BEGIN
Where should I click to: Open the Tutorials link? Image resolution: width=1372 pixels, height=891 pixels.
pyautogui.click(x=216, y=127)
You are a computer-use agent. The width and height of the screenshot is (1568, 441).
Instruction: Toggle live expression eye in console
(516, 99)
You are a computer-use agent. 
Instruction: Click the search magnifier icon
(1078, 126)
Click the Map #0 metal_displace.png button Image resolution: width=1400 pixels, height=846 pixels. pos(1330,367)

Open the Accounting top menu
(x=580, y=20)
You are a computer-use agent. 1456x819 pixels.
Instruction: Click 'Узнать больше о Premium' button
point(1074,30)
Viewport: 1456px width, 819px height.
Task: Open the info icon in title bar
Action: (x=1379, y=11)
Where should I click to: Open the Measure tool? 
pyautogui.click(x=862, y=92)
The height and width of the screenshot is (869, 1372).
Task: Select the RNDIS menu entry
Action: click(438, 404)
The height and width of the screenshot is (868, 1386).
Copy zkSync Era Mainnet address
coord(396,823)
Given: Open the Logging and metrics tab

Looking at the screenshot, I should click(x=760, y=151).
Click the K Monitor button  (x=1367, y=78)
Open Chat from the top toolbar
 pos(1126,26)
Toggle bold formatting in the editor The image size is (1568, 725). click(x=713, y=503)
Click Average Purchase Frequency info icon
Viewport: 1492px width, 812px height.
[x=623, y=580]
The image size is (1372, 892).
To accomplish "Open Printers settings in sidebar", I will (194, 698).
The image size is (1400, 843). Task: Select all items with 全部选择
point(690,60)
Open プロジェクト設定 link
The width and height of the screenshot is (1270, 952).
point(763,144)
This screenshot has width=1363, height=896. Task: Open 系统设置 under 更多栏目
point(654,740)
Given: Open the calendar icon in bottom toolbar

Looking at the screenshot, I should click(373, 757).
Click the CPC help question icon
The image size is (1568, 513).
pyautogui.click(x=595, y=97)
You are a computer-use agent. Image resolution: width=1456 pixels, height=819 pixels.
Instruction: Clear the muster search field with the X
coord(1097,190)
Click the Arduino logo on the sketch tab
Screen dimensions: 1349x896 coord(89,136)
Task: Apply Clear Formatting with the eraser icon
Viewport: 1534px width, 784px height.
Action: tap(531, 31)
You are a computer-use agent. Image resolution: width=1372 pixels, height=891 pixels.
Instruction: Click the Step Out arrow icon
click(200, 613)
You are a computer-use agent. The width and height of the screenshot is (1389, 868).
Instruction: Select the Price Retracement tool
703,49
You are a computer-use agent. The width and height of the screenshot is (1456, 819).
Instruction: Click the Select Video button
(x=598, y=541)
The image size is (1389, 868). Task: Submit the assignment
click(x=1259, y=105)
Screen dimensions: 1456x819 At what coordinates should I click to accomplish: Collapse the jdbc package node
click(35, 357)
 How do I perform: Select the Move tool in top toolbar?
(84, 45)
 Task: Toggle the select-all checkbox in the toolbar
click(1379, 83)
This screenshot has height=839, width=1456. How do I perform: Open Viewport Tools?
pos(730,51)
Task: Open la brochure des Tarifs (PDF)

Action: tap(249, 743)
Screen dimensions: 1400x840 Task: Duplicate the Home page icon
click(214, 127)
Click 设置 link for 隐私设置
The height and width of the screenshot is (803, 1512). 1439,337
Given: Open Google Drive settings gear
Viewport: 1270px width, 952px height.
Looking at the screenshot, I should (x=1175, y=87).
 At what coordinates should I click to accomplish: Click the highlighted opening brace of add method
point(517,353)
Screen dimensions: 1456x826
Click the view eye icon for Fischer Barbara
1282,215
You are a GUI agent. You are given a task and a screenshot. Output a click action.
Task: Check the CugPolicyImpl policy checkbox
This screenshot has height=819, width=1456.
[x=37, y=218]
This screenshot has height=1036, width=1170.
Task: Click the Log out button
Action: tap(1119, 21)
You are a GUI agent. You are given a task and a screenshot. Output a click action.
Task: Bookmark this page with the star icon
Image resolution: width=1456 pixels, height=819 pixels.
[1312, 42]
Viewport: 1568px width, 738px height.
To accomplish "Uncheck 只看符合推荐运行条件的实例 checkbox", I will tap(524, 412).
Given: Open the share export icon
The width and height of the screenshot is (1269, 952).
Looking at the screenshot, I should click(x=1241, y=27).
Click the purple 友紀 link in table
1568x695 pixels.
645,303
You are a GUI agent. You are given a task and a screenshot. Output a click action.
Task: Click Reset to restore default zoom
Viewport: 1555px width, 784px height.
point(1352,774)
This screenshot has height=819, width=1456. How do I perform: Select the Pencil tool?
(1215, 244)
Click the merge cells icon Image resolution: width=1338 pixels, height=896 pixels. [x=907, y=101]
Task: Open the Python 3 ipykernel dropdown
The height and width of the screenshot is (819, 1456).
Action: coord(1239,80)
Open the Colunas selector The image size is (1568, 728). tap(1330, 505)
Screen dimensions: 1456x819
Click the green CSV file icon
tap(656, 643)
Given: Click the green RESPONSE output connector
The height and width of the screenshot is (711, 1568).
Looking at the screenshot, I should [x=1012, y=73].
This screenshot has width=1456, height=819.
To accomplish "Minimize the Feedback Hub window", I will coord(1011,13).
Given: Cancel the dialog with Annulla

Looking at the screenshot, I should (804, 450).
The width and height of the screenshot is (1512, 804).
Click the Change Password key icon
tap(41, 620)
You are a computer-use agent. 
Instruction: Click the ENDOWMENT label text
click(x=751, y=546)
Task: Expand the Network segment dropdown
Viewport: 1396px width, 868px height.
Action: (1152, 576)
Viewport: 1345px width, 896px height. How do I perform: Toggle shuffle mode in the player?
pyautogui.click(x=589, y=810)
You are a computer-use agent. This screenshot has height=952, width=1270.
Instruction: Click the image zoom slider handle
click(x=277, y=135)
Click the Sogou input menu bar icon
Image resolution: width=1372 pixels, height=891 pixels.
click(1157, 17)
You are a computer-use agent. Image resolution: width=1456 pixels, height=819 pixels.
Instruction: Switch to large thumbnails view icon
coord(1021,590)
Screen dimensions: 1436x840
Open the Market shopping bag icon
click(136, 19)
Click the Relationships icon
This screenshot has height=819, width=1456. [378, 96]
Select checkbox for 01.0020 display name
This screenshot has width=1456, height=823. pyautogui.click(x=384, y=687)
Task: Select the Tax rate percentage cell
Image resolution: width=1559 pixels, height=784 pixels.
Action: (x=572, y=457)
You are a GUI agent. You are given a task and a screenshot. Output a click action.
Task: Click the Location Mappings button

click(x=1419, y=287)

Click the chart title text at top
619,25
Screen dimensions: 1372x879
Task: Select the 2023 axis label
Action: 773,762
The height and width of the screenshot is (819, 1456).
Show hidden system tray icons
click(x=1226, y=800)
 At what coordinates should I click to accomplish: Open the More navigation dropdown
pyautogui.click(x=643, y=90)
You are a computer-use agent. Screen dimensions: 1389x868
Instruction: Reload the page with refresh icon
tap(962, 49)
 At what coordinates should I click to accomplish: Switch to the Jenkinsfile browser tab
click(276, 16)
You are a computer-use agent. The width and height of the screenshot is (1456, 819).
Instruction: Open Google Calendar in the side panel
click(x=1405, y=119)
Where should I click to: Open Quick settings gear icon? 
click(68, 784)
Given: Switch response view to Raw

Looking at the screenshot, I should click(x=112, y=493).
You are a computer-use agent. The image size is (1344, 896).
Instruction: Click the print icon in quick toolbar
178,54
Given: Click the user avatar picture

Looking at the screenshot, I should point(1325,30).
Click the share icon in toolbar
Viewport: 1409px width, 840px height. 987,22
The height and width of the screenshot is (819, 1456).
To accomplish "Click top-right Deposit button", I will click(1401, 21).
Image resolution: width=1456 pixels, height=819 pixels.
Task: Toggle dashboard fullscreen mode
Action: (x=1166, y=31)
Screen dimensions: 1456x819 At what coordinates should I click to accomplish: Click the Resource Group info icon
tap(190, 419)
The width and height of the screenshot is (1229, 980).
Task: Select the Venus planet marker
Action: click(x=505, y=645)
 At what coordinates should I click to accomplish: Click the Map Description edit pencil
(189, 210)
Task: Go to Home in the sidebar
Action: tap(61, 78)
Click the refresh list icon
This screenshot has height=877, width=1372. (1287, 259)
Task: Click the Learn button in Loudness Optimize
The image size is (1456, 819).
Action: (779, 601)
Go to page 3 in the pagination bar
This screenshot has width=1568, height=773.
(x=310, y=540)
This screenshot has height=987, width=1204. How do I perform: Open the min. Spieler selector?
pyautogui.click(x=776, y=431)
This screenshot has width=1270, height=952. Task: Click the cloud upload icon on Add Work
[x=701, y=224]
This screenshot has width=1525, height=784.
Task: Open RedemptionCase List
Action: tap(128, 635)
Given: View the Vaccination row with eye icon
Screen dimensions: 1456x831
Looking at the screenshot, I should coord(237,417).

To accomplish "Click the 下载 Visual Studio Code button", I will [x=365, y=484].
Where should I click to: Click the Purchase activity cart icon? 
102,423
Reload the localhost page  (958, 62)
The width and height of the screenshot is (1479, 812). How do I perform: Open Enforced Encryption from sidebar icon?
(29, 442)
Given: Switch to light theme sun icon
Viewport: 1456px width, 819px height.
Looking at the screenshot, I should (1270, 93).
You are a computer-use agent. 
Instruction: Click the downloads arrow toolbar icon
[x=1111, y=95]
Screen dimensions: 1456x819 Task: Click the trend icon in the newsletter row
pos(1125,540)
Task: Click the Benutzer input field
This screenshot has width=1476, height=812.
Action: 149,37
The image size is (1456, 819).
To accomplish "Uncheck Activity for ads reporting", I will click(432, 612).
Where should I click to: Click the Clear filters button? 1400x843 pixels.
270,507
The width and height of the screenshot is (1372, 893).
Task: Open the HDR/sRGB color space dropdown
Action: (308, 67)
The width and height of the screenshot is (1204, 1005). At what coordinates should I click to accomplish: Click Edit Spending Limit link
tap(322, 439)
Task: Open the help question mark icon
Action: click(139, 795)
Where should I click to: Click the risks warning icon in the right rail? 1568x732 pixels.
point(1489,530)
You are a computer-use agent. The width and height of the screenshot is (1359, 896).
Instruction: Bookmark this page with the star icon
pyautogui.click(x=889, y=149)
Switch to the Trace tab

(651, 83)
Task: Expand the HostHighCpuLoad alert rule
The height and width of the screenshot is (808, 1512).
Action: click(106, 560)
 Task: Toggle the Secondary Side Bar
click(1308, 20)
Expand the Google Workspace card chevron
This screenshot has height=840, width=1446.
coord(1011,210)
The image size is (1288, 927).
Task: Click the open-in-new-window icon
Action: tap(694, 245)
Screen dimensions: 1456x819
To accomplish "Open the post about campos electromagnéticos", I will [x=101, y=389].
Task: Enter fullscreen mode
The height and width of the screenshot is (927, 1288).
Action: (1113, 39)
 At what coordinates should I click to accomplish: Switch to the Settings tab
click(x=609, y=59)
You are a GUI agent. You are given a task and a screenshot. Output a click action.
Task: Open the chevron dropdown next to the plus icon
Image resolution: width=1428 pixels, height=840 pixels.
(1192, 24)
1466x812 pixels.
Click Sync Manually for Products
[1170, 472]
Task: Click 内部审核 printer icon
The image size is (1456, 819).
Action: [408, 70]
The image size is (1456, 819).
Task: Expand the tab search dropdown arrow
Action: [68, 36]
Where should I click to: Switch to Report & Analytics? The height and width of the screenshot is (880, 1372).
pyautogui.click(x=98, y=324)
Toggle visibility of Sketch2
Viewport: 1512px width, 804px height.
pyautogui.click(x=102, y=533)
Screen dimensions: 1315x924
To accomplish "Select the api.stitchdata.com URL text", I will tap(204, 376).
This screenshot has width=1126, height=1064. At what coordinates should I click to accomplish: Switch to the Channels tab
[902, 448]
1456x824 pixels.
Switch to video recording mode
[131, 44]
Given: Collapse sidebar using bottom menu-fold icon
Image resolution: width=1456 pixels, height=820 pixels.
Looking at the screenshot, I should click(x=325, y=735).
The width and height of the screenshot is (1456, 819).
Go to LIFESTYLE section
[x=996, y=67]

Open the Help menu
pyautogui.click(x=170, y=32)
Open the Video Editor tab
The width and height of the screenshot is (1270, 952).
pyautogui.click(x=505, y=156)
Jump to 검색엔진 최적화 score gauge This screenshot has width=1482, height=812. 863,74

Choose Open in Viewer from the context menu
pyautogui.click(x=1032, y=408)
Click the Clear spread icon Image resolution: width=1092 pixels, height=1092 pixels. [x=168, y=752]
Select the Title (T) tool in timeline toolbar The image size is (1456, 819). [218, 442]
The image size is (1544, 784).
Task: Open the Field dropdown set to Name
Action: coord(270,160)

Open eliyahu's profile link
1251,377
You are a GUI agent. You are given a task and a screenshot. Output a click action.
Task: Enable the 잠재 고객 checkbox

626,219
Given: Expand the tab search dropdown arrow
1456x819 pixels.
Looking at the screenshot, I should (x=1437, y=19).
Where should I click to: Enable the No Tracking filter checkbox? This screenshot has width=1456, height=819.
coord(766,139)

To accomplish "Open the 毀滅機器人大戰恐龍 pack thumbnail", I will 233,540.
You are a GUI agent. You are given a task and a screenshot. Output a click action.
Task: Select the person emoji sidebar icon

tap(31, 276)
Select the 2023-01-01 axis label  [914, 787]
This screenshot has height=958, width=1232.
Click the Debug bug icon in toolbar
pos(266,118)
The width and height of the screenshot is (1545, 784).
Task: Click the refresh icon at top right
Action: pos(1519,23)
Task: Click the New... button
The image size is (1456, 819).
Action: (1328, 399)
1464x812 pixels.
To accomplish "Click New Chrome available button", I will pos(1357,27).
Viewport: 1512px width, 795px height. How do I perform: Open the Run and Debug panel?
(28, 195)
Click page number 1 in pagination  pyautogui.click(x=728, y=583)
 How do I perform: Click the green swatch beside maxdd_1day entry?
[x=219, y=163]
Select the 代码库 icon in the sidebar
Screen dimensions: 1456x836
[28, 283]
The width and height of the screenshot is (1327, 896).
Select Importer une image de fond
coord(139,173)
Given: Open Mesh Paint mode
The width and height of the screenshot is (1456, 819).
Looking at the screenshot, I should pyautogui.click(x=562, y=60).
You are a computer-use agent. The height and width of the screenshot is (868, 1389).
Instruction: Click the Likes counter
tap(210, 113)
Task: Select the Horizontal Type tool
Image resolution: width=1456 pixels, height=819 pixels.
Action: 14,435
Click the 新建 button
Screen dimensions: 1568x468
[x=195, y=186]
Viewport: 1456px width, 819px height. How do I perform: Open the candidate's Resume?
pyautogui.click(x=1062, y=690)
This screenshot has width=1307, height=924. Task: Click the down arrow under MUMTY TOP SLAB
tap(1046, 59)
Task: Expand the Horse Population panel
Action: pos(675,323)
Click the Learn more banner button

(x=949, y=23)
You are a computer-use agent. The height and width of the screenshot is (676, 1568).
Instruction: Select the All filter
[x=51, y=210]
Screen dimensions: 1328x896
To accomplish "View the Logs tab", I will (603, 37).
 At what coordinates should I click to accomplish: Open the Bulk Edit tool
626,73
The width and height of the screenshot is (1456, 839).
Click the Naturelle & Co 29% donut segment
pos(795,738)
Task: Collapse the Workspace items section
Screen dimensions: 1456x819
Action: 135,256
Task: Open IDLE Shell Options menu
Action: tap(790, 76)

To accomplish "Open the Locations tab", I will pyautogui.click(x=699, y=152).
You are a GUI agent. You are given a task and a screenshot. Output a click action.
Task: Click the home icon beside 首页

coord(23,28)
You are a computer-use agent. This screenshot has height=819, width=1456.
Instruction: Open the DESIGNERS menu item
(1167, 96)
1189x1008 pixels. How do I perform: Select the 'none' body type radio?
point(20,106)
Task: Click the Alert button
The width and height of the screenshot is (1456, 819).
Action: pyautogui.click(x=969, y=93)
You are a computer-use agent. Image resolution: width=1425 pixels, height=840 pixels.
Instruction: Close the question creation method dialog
END
◆ **Exercise directions**
Go through the data and copy every line that includes "pagination".

◆ **Written solution**
Go to page 3 in the pagination bar
Click page number 1 in pagination  pyautogui.click(x=728, y=583)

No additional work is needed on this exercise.